Changing the encoded anonymity of the web
My big idea is that we have to fix the internet. After 40 years, it has begun to corrode, both itself and us. It is still a marvelous and miraculous invention, but now there are bugs in the foundation, bats in the belfry, and trolls in the basement.
I do not mean this to be one of those technophobic rants dissing the Internet for rewiring our brains to give us the twitchy attention span of Donald Trump on Twitter or pontificating about how we have to log off and smell the flowers. Those qualms about new technologies have existed ever since Plato fretted that the technology of writing would threaten memorization and oratory. I love the internet and all of its digital offshoots. What I bemoan is its decline.
There is a bug in its original design that at first seemed like a feature but has gradually, and now rapidly, been exploited by hackers and trolls and malevolent actors: Its packets are encoded with the address of their destination but not of their authentic origin. With a circuit-switched network, you can track or trace back the origins of the information, but that’s not true with the packet-switched design of the internet.

## DATASET RECORDS
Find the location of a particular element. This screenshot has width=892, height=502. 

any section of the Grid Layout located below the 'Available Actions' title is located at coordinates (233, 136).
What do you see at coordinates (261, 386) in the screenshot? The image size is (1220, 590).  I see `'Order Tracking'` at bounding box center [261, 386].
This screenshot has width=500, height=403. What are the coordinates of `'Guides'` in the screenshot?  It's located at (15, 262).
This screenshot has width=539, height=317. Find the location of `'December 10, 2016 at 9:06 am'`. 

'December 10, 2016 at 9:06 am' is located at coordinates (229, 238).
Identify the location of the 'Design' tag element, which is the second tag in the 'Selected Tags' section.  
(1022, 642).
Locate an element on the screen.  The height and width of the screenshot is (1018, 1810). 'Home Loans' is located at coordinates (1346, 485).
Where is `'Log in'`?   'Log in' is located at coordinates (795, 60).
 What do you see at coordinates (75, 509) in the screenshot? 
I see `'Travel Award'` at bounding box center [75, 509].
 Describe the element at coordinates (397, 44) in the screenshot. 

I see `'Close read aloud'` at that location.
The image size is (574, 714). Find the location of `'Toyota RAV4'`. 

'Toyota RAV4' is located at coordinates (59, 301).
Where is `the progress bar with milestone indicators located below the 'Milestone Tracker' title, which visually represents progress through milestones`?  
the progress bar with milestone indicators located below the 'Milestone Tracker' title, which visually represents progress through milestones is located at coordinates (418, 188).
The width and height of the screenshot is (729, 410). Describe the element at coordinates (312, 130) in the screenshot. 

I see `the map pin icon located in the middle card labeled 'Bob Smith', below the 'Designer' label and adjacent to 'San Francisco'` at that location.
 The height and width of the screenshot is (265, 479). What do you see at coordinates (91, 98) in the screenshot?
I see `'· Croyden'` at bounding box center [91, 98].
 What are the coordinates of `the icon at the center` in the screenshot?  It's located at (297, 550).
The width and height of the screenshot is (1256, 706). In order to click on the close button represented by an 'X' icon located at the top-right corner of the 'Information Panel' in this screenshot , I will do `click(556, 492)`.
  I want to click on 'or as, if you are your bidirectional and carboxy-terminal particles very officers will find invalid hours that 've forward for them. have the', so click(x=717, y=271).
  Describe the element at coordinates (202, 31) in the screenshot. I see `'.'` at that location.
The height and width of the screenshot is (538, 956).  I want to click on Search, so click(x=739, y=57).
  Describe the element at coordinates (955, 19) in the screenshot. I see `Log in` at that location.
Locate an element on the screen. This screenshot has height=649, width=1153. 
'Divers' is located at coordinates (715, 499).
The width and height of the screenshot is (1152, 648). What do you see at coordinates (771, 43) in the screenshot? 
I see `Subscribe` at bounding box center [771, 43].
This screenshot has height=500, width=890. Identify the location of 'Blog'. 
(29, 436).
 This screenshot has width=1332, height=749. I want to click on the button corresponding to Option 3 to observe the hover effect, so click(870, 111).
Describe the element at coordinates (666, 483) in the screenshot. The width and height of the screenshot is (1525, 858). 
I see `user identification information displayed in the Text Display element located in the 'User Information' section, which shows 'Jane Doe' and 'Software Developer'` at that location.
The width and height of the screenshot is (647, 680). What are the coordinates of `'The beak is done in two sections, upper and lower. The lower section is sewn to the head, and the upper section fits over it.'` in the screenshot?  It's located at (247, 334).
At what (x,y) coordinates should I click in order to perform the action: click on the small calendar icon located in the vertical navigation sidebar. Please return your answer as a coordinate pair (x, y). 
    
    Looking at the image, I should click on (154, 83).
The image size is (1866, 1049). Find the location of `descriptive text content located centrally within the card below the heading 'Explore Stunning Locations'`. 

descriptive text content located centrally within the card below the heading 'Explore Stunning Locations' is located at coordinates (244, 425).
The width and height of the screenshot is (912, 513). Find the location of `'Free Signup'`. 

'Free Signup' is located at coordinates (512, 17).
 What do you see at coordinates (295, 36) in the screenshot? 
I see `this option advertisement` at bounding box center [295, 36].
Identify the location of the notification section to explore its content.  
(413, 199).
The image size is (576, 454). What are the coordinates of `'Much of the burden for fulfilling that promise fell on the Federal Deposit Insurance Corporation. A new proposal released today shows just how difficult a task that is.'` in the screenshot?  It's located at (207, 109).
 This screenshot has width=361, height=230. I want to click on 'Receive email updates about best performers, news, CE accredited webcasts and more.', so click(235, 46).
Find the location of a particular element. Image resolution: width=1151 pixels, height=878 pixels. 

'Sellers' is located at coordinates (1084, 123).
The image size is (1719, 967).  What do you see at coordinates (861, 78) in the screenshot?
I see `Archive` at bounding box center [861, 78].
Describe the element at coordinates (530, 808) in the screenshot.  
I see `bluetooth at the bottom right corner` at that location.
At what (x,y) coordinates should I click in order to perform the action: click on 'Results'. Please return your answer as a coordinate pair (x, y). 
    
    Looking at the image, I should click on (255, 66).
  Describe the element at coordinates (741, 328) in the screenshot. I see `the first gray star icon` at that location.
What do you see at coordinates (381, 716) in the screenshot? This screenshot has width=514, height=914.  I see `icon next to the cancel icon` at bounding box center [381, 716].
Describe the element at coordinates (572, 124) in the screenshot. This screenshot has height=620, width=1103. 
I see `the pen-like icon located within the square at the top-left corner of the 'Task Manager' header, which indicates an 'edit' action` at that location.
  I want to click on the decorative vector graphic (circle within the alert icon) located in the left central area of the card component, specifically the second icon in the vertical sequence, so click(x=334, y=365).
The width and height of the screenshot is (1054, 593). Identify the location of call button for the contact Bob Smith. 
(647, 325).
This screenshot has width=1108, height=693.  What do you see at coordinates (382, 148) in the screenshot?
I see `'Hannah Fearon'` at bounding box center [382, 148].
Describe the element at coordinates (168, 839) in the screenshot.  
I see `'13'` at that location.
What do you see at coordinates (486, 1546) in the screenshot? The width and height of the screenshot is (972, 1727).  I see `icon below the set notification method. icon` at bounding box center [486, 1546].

## PROBLEMS AND TASKS
- 1) According to the essay on the internet's encoded anonymity, what are the internet's packets encoded with?
- 2) Extend the essay on the internet's encoded anonymity by a few more paragraphs, picking up after its final sentence.
Nothing in the records is needed here.

## TASK-BY-TASK ANSWERS
- 1) They are encoded with the address of their destination but not of their authentic origin.

- 2)
Compounding this was the architecture that Tim Berners-Lee and the inventors of the early browsers created for the World Wide Web. It brilliantly allowed the whole of the earth’s computers to be webbed together and navigated through hyperlinks. But the links were one-way. You knew where the links took you. But if you had a webpage or piece of content, you didn’t exactly know who was linking to you or coming to use your content.
All of that enshrined the potential for anonymity.
You could make comments anonymously. Go to a webpage anonymously. Consume content anonymously. With a little effort, send email anonymously. And if you figured out a way to get into someone’s servers or databases, you could do it anonymously.
For years, the benefits of anonymity on the net outweighed its drawbacks. People felt more free to express themselves, which was especially valuable if they were dissidents or hiding a personal secret. This was celebrated in the famous 1993 New Yorkercartoon, “On the Internet, nobody knows you’re a dog.”
Now the problem is nobody can tell if you’re a troll. Or a hacker. Or a bot. Or a Macedonian teenager publishing a story that the pope has endorsed Trump.
This has poisoned civil discourse, enabled hacking, permitted cyberbullying, and made email a risk. Its inherent lack of security has allowed Russian actors to screw with our democratic process.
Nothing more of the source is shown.